* [Tasks and exercises]:
A - In the text on merge request diffs storage, why does it recommend that some installations move diffs to external storage? Answer in one to three sentences.
B - Pick up the merge request diffs storage text after its last sentence and write the next part.

* [Extract to read]:
◇ ◇ ◇

Merge request diffs storage

Introduced in GitLab 11.8.

Merge request diffs are size-limited copies of diffs associated with merge requests. When viewing a merge request, diffs are sourced from these copies wherever possible as a performance optimization.

By default, merge request diffs are stored in the database, in a table named merge_request_diff_files. Larger installations may find this table grows too large, in which case, switching to external storage is recommended.

Using external storage

Merge request diffs can be stored on disk, or in object storage. In general, it is better to store the diffs in the database than on disk.

To enable external storage of merge request diffs, follow the instructions below.

In Omnibus installations:

  1. Edit /etc/gitlab/gitlab.rb and add the following line:

    gitlab_rails['external_diffs_enabled'] = true
    
  2. The external diffs will be stored in in /var/opt/gitlab/gitlab-rails/shared/external-diffs. To change the path, for example, to /mnt/storage/external-diffs, edit /etc/gitlab/gitlab.rb and add the following line:

    gitlab_rails['external_diffs_storage_path'] = "/mnt/storage/external-diffs"
    
  3. Save the file and reconfigure GitLab for the changes to take effect.

In installations from source:

  1. Edit /home/git/gitlab/config/gitlab.yml and add or amend the following lines:

    external_diffs:
      enabled: true
    
  2. The external diffs will be stored in /home/git/gitlab/shared/external-diffs. To change the path, for example, to /mnt/storage/external-diffs, edit /home/git/gitlab/config/gitlab.yml and add or amend the following lines:

    external_diffs:
      enabled: true
      storage_path: /mnt/storage/external-diffs
    
  3. Save the file and restart GitLab for the changes to take effect.

Using object storage

Instead of storing the external diffs on disk, we recommended the use of an object store like AWS S3 instead. This configuration relies on valid AWS credentials to be configured already.

Object Storage Settings

For source installations, these settings are nested under external_diffs: and then object_store:. On Omnibus installations, they are prefixed by external_diffs_object_store_.

◇ ◇ ◇

* [Extracted records]:
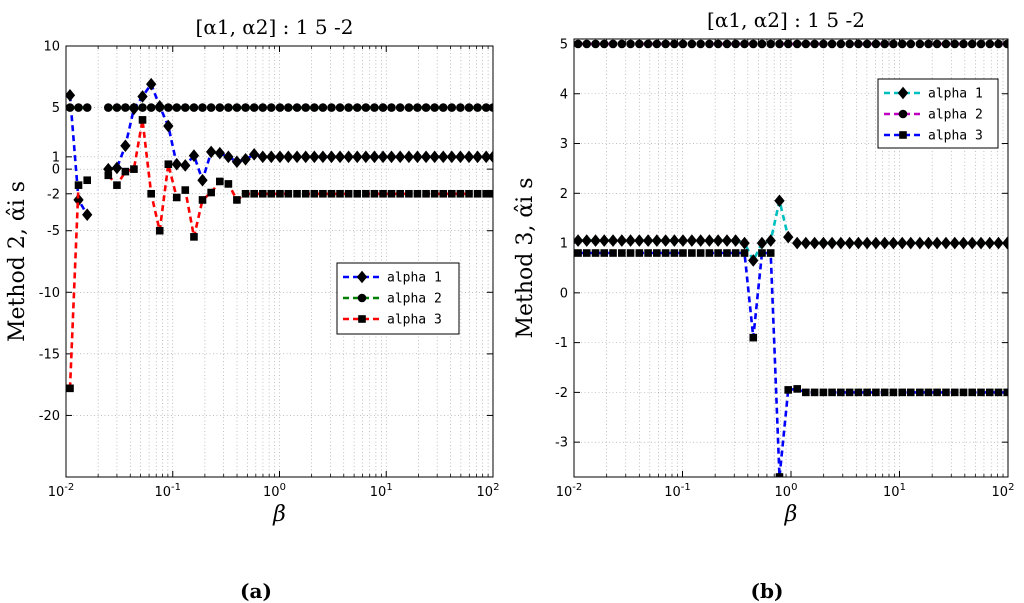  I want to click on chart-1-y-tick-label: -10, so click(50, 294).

◇ ◇ ◇

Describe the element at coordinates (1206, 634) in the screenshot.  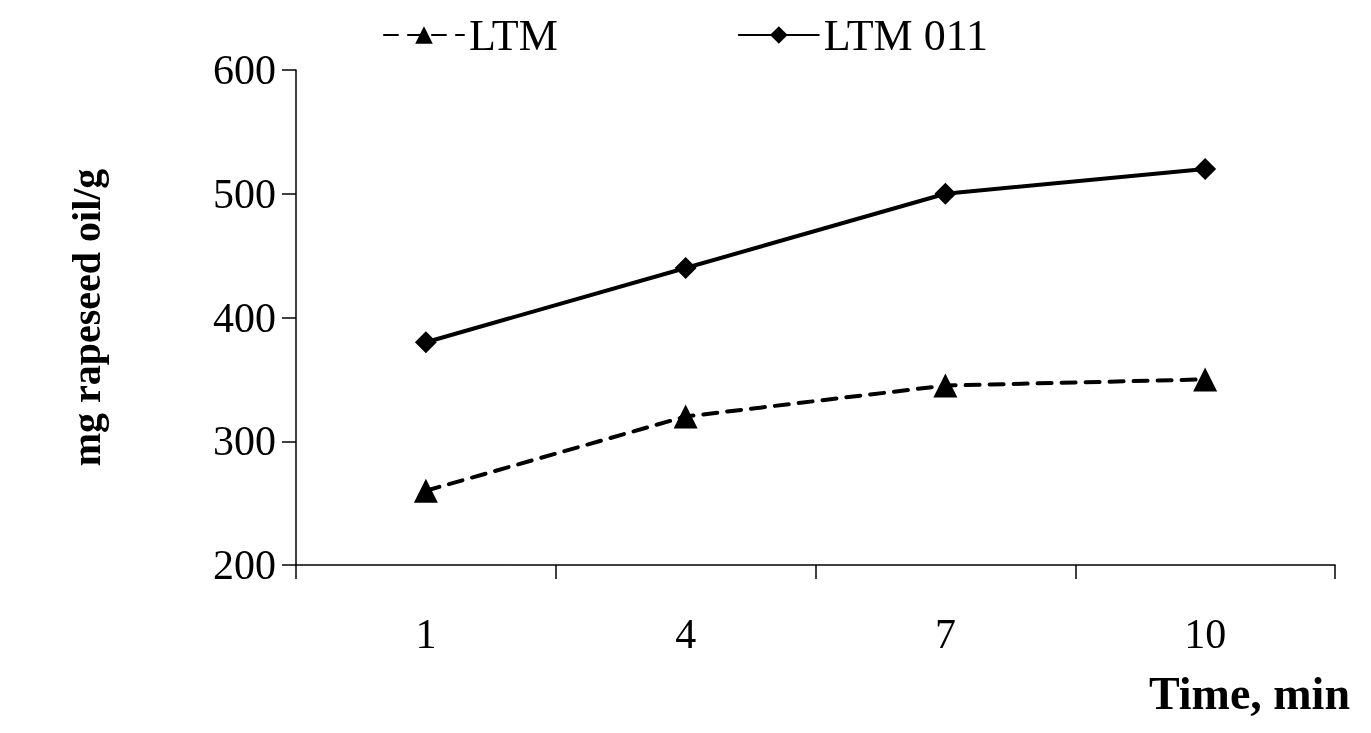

◇ ◇ ◇

* [Task-by-task answers]:
A - By default, merge request diffs are stored in a database table named merge_request_diff_files. Larger installations may find that this table grows too large, so switching to external storage is recommended.

B -
Setting Description Default
enabled Enable/disable object storage false
remote_directory The bucket name where external diffs will be stored  
direct_upload Set to true to enable direct upload of external diffs without the need of local shared storage. Option may be removed once we decide to support only single storage for all files. false
background_upload Set to false to disable automatic upload. Option may be removed once upload is direct to S3 true
proxy_download Set to true to enable proxying all files served. Option allows to reduce egress traffic as this allows clients to download directly from remote storage instead of proxying all data false
connection Various connection options described below  

S3 compatible connection settings

The connection settings match those provided by Fog, and are as follows:

Setting Description Default
provider Always AWS for compatible hosts AWS
aws_access_key_id AWS credentials, or compatible  
aws_secret_access_key AWS credentials, or compatible  
aws_signature_version AWS signature version to use. 2 or 4 are valid options. Digital Ocean Spaces and other providers may need 2. 4
enable_signature_v4_streaming Set to true to enable HTTP chunked transfers with AWS v4 signatures. Oracle Cloud S3 needs this to be false true
region AWS region us-east-1
host S3 compatible host for when not using AWS, e.g. localhost or storage.example.com s3.amazonaws.com
endpoint Can be used when configuring an S3 compatible service such as Minio, by entering a URL such as http://127.0.0.1:9000 (optional)
path_style Set to true to use host/bucket_name/object style paths instead of bucket_name.host/object. Leave as false for AWS S3 false
use_iam_profile Set to true to use IAM profile instead of access keys false

In Omnibus installations:

  1. Edit /etc/gitlab/gitlab.rb and add the following lines by replacing with the values you want:

    gitlab_rails['external_diffs_enabled'] = true
    gitlab_rails['external_diffs_object_store_enabled'] = true
    gitlab_rails['external_diffs_object_store_remote_directory'] = "external-diffs"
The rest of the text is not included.